Book Review: “Many-Storied House”

In Many-Storied House, George Ella Lyon recalls with great emotion yet simple words her formative and adult years through the lens of her homeplace in Harlan, Kentucky. The house was built by her grandfather and it was here that she packed up her memories after her mother’s death.

We’ve all heard and probably used the phrase “if these walls could talk” before in terms of a property of either historic or personal significance.


Well, Lyon makes the walls of 108 First Street talk. Room by room (a floorplan for each of the two levels is provided), stories are told making the house into a home. In the end, we all feel “at home” in this place.

The collection of poetry begins with a locked front door and children squeezing through a bathroom window to help the rest of the family inside.

Lyon juxtaposes the local non-event of “August 4, 1944” with the seemingly non-event half a world away. But her brother’s second birthday would not stand the test of time in the way that the Gestapo’s non-discovery of Anne Frank’s diary would. It was on “this day the bookcase is swung back, staircase revealed.”

I read “August 4, 1944” twice, each with a long pause. Lyon’s simple worlds evoke so much emotion and this could not have been truer than in this poem. But emotion ran throughout Many-Storied House.

While reading, I laughed and I cried. Rarely has a book so touched me the way that this anthology of George Ella Lyon’s poetry did.
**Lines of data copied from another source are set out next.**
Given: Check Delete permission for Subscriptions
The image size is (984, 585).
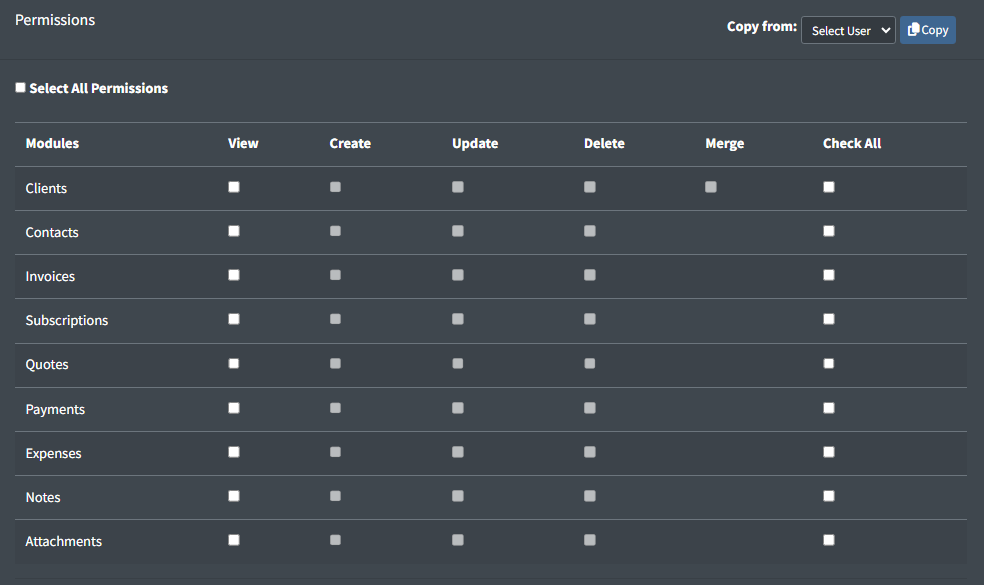Looking at the screenshot, I should [589, 319].
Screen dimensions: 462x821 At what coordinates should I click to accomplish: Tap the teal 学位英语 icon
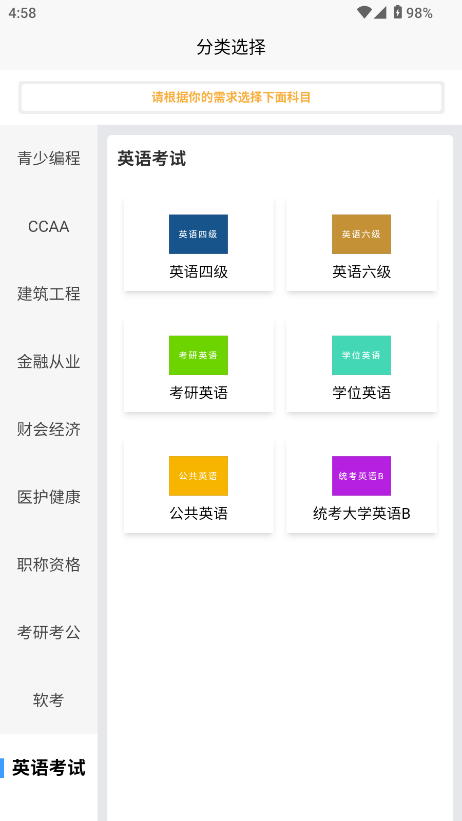click(361, 355)
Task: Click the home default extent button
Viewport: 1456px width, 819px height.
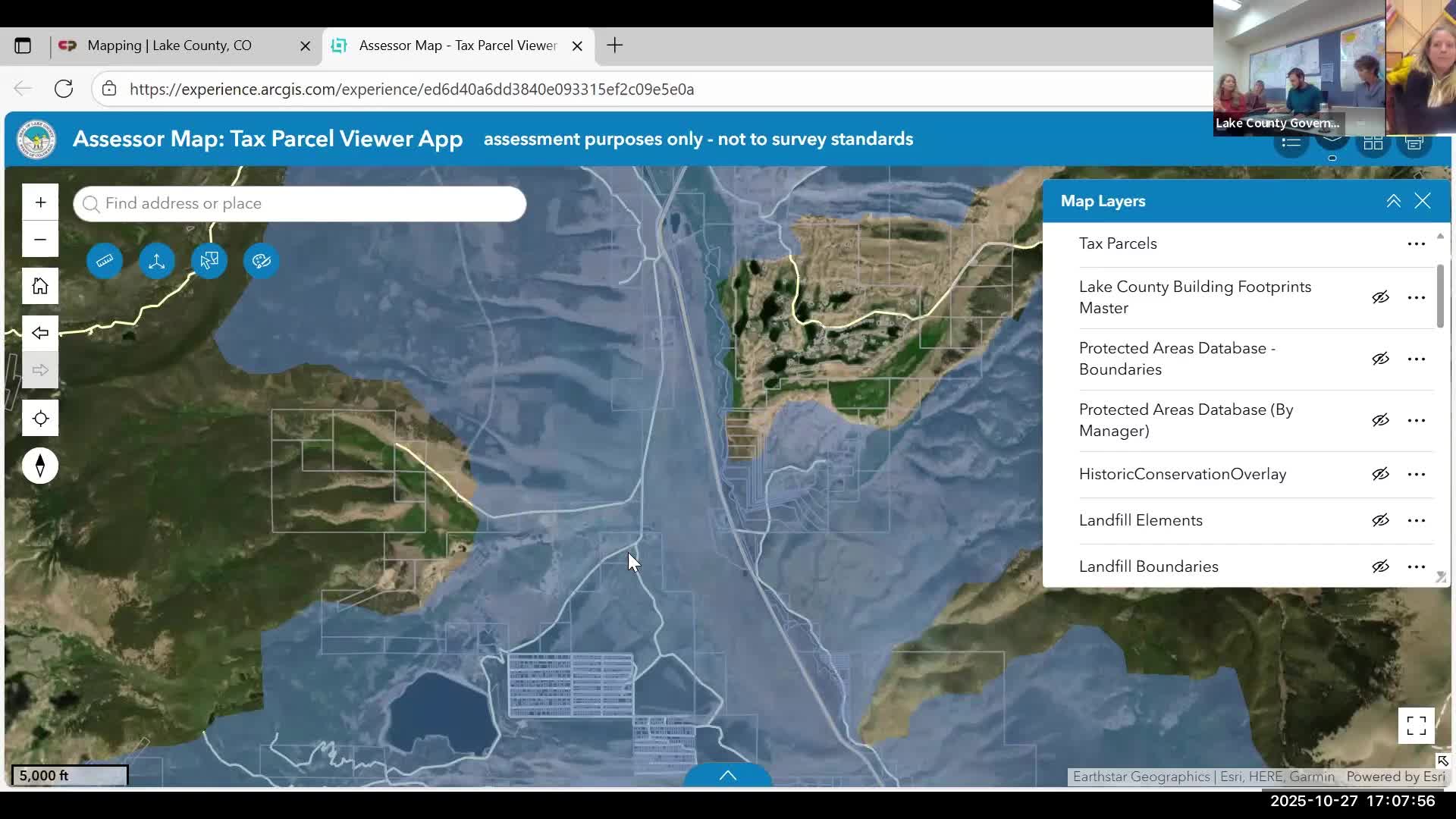Action: coord(40,286)
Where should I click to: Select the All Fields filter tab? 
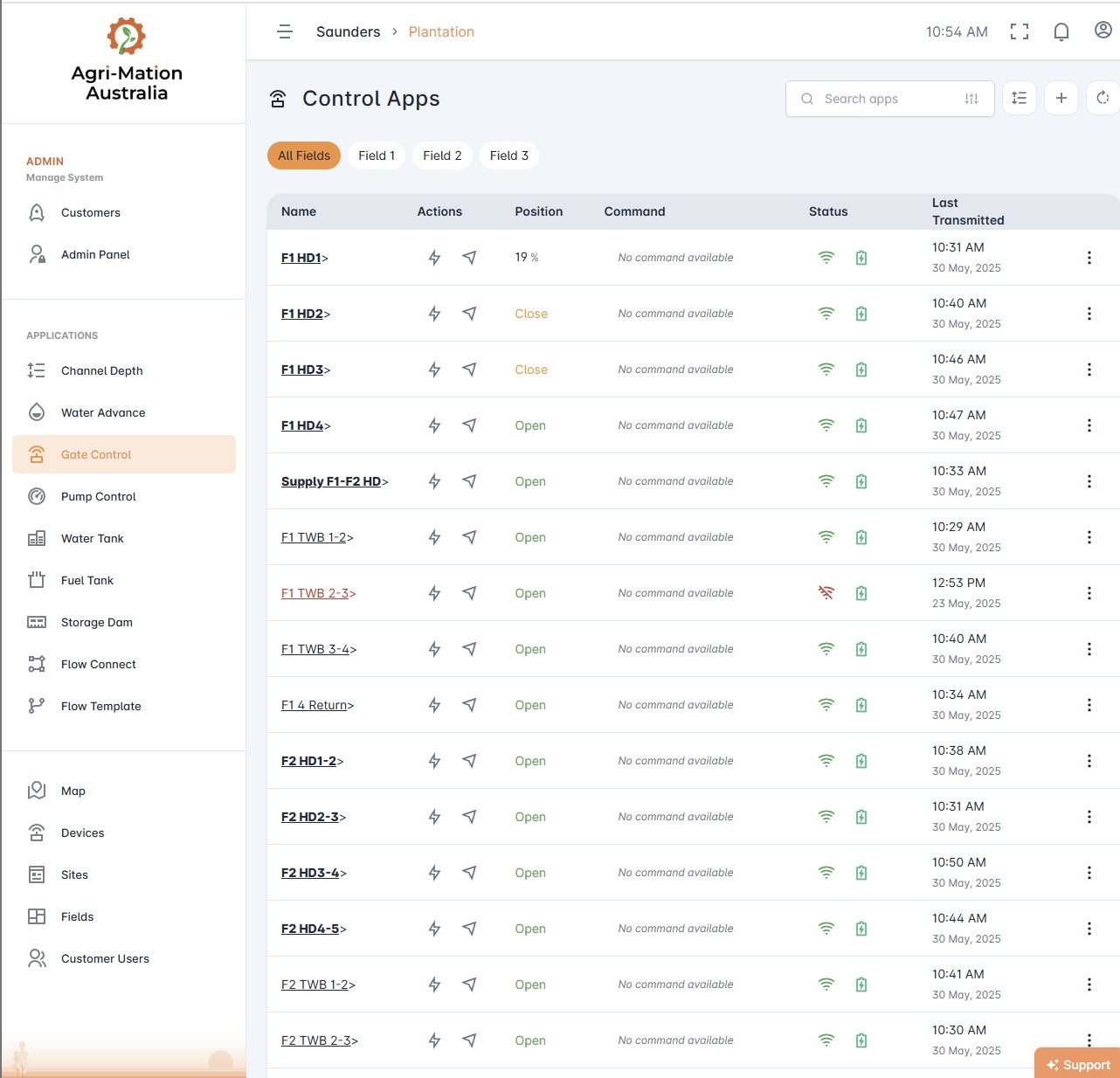(304, 155)
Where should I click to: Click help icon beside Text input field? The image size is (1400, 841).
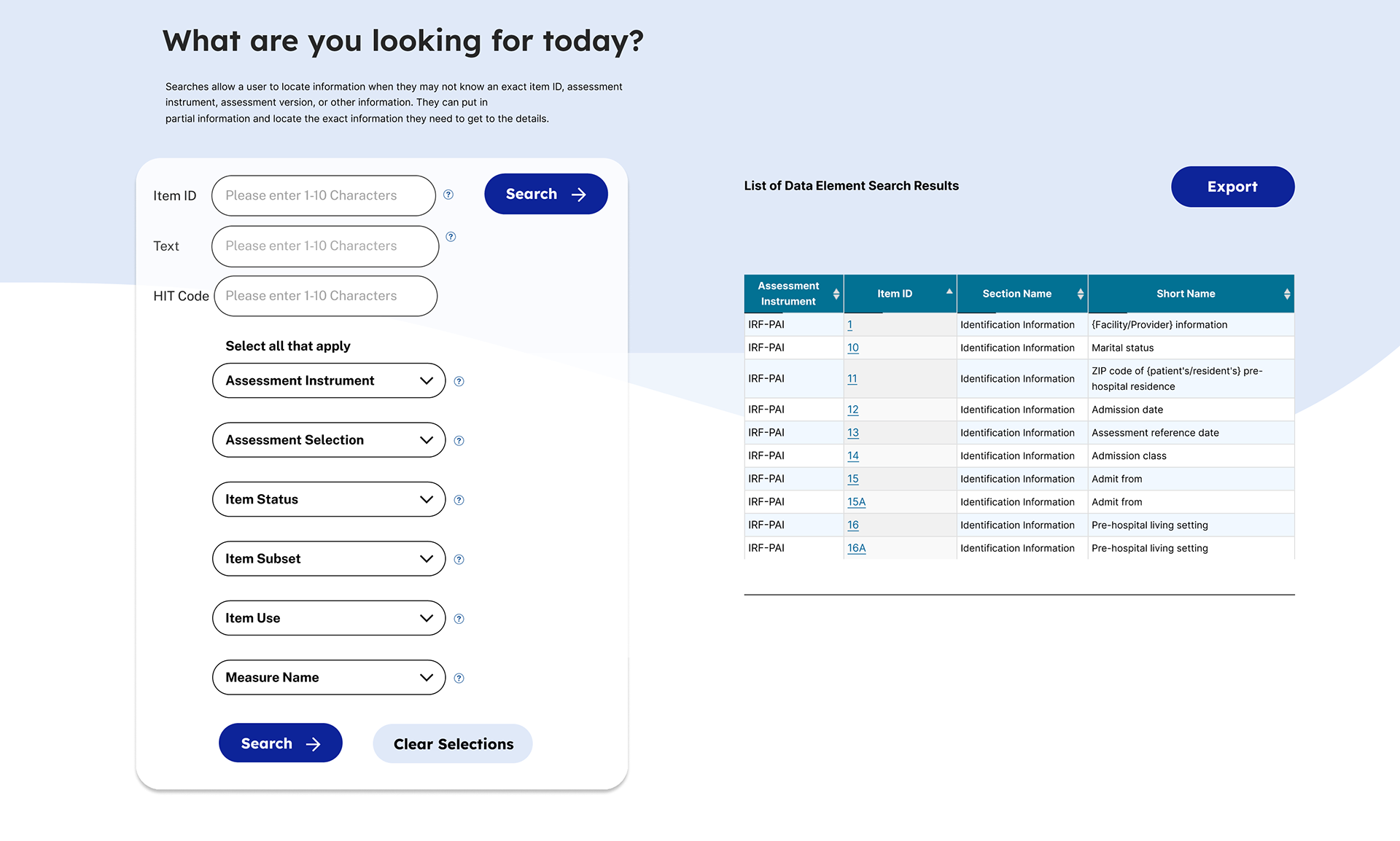pyautogui.click(x=451, y=237)
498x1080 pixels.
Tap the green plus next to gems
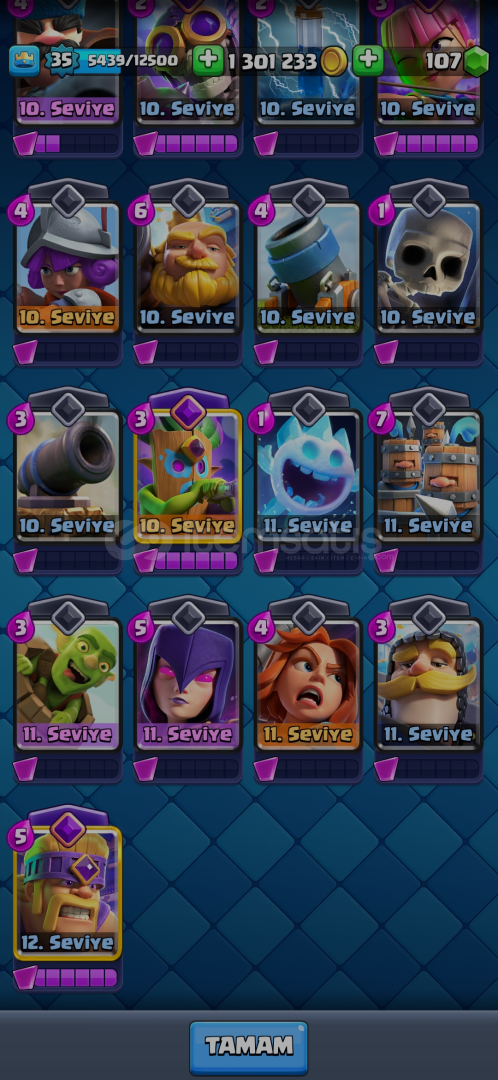[369, 61]
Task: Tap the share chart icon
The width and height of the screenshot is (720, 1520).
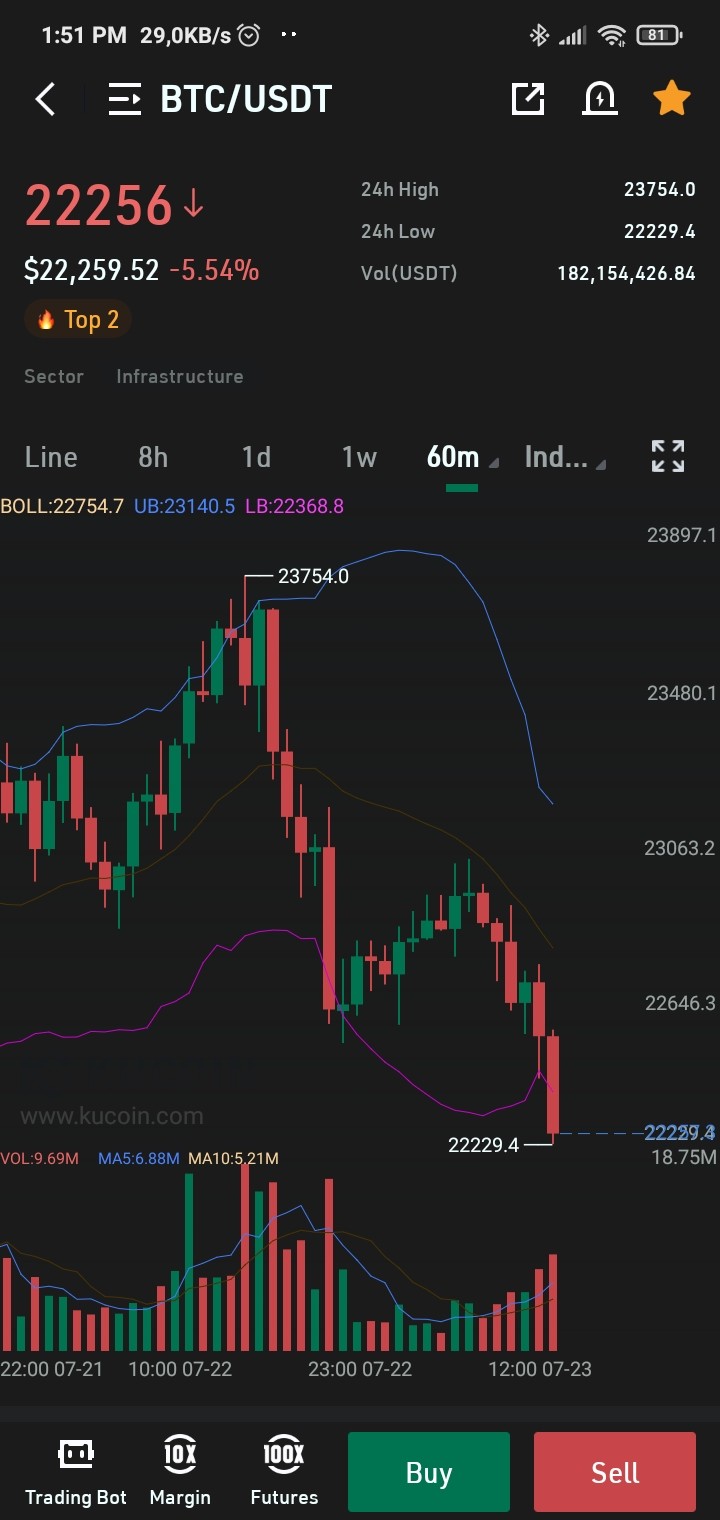Action: point(527,98)
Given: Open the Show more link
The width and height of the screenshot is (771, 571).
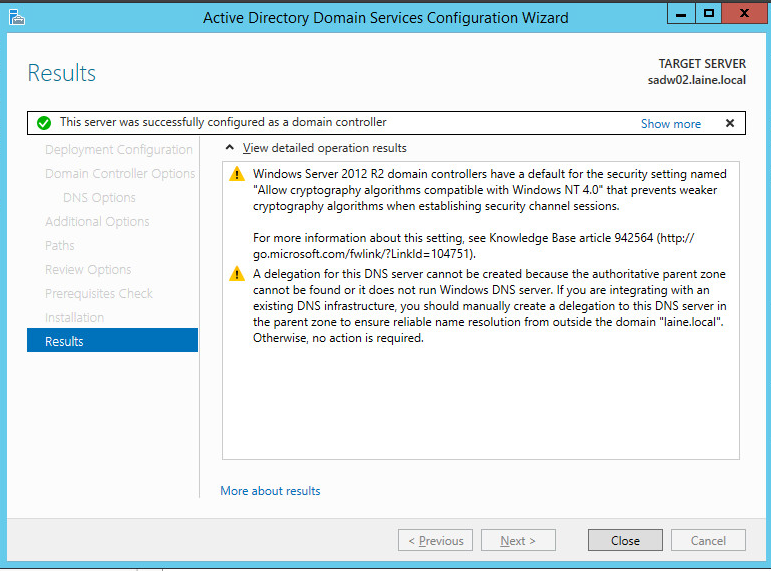Looking at the screenshot, I should [x=671, y=124].
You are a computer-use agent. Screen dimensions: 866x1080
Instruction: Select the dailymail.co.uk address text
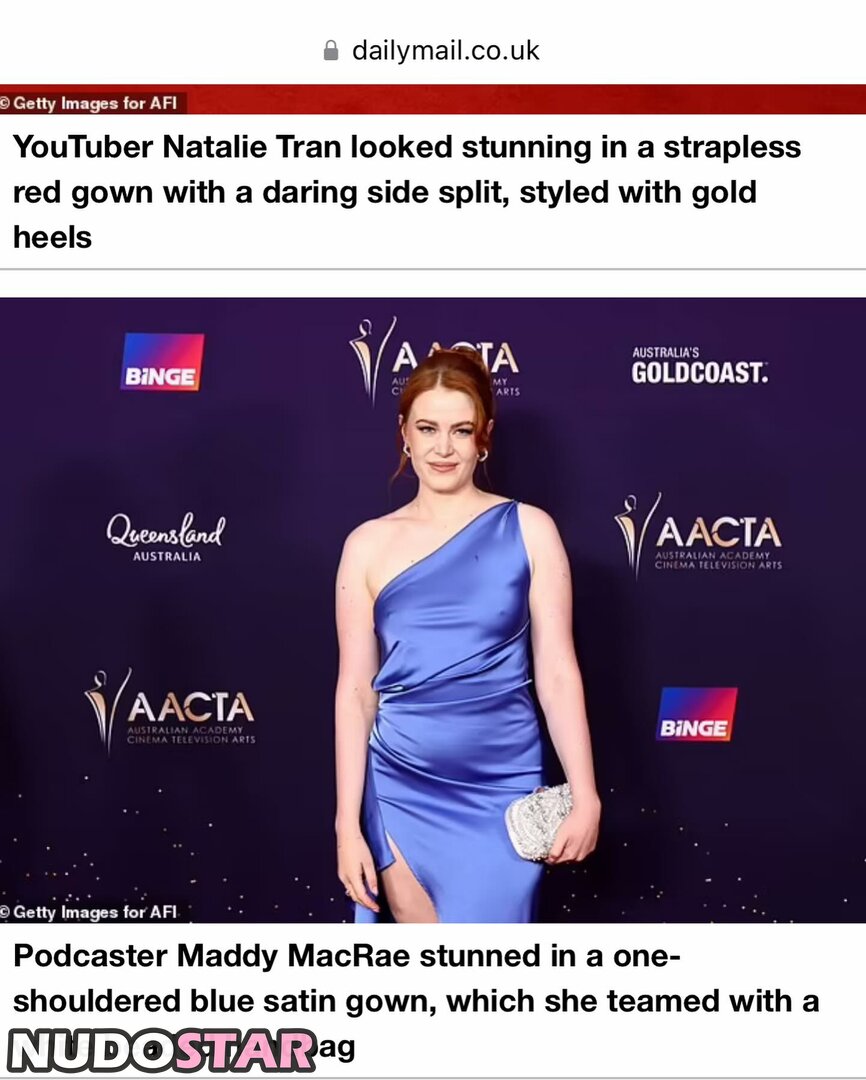(445, 51)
George Ella wrote of her mother’s illness and demise. The rush of the final moments in the hospital could be felt in “On Her Side.” My own memory of a similar incident at my grandfather’s funeral – slipping a memento into the coffin – was recalled when, in “Final Play.”

my son slipped
those Scrabble tiles
into the box. 

Simple moments captured in poem. And yet we are forced to decide what memories – mental or tangible – we must keep as the author decides what of her parent’s possessions should or should not be kept in “Can’t Believe.” But, I couldn’t help but remember the parallel from “Junk Drawer”:

Junk is the Secret
Service protecting what is
precious. It slows down 
traffic between this world
and the next.

A life of memories are kept in a house and George Ella Lyon has shared her most personal memories (and the “junk”) in this text. The collection is one of beauty and simplicity and comes highly recommended.

Disclaimer: The University Press of Kentucky provided the author with a courtesy review copy of the book here reviewed. The amazon.com link to the reviewed book is part of an affiliate agreement between the author and amazon.com.